Sooner or later this game had to end in tears and recriminations. It did – at the end of July with the collapse of Cirio, a food processing concern, that has left thousands of savers nursing big losses and even bigger grudges against the banks that sold them bonds in the busted group. But mis-selling is only part of the complaint. Even more serious are allegations that banks stuffed the bonds into investors’ portfolios in order to reduce their own exposure to Cirio.

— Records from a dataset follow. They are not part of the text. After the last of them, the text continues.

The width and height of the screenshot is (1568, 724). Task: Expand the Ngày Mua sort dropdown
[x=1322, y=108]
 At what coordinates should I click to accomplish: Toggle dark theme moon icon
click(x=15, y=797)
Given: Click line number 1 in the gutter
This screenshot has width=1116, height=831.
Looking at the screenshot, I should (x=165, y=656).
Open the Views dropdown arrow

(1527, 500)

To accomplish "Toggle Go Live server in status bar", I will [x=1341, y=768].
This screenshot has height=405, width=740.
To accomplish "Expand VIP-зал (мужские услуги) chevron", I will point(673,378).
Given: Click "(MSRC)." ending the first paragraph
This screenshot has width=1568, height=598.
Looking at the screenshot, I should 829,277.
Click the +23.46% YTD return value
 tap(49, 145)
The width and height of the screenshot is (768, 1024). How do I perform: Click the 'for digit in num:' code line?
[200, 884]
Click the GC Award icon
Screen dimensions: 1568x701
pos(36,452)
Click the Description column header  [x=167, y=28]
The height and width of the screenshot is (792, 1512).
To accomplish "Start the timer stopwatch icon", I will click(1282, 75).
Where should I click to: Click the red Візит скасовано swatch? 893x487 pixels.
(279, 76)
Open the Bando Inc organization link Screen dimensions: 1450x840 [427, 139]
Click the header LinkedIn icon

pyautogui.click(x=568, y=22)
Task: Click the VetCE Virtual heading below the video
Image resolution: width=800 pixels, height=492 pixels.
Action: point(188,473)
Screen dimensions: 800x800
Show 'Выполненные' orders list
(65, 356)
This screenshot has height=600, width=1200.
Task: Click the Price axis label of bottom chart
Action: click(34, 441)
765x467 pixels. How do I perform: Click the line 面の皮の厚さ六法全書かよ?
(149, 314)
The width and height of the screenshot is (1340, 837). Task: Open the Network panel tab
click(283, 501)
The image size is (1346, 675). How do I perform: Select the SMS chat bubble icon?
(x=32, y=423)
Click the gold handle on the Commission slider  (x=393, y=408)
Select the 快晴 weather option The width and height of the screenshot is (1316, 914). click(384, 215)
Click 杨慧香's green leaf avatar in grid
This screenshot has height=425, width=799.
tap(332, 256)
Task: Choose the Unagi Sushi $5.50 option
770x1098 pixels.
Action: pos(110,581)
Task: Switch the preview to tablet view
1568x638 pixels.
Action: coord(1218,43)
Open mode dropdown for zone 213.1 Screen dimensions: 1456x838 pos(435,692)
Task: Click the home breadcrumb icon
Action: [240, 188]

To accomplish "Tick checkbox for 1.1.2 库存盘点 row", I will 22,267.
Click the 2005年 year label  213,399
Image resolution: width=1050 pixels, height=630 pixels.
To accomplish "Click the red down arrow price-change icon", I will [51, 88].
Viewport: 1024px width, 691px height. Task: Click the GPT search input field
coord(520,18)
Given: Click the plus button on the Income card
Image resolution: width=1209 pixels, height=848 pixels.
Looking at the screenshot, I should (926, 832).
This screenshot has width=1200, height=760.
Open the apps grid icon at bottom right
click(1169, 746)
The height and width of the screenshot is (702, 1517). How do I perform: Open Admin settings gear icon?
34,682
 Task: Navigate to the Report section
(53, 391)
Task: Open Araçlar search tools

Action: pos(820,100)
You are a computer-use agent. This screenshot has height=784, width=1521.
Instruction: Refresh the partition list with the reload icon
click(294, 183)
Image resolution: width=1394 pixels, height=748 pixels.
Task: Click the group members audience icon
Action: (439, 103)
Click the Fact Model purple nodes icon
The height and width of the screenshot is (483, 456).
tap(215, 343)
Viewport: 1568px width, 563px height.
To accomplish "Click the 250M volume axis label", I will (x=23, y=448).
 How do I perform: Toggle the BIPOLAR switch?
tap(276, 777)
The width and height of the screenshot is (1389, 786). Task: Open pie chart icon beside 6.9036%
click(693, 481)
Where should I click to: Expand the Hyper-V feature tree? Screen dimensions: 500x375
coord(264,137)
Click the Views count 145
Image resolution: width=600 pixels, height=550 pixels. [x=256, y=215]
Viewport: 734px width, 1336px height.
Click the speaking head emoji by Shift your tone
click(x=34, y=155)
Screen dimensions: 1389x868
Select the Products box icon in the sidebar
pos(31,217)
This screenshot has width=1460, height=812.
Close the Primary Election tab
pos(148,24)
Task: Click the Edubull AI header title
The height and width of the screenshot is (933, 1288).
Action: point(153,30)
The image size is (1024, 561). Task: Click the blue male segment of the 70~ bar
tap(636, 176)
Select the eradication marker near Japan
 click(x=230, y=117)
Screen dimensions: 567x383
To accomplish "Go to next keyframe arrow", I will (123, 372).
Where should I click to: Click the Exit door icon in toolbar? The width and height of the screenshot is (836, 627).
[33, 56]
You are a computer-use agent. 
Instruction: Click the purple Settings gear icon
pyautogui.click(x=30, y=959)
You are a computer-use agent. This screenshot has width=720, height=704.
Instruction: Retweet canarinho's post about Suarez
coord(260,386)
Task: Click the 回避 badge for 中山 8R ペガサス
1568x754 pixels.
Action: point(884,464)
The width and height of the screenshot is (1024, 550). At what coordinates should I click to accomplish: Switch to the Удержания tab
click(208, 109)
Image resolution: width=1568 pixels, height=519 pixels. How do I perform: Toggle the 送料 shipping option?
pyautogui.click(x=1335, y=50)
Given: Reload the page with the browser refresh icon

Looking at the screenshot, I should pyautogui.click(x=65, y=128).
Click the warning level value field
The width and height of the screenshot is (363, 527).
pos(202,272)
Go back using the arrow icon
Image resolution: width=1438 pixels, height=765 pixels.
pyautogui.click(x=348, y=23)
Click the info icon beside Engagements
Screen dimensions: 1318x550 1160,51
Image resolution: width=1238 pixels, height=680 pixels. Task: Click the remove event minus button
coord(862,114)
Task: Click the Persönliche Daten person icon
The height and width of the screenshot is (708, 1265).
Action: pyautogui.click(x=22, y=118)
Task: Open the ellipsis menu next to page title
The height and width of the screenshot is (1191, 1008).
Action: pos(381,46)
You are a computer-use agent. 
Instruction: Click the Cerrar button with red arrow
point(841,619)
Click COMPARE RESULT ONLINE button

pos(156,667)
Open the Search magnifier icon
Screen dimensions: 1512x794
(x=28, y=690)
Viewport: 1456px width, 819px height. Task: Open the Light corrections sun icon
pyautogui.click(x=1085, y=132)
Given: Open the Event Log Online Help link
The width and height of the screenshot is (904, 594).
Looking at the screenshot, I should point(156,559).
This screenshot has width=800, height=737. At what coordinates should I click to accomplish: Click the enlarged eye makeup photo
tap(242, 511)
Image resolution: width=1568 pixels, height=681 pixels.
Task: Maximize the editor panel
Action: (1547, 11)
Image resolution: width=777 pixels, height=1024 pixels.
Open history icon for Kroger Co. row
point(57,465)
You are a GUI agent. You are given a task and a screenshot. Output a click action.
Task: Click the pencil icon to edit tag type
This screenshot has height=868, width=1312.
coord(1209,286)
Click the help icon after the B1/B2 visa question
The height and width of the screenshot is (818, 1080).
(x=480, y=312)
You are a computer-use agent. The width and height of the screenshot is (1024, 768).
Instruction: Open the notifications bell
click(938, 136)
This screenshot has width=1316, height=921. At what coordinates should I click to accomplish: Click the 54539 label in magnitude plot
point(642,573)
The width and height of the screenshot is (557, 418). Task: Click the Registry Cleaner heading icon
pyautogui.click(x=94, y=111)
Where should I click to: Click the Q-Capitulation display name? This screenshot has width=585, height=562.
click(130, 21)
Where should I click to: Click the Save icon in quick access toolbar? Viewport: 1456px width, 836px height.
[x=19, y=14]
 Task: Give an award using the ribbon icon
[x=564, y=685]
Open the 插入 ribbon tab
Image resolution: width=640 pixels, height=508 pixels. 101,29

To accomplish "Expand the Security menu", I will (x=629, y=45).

The saga of Cirio’s bonds – seven issues totalling more than E1.1bn during the past three years, none of which enjoyed the quality-mark of rating by credit-rating agencies – began last November when default was declared on E150m of maturing bonds. For nine months, advisers, banks, bond-holders and Cirio's main shareholder were locked in talks to find a way out of the mess but they failed. At a meeting in London on 28 July, bond-holders turned down the restructuring plan that had been laboriously put together, and Cirio was put into liquidation three days later when a handful of top Italian banks failed to agree on providing fresh money to keep the group afloat.

One lesson for investors is that big-name brands are no guarantee of a solid investment. Cirio is Italy’s best-known brand of canned tomatoes, yet its makers were in trouble; at year-end 2002, a year in which consolidated losses were almost E550m, it had negative net equity of E400m and financial debt of E1.6bn.

During two and a half years of frenzied bond issues, Cirio was able to slash its bank borrowings from E870m to E335m. While shifting the load may have seemed good for banks at the time, magistrates’ current investigations may prove embarrassing for them. Several of the bonds that they shifted were issued by Cirio companies abroad without proper propectuses, getting round safeguards designed to protect Italian investors.

Culprits are being sought and auditors, Consob (the companies and stock market watchdog), the treasury ministry and the Bank of Italy could all be in the line of fire. But most Italians are convinced that the blame really rests with the banks.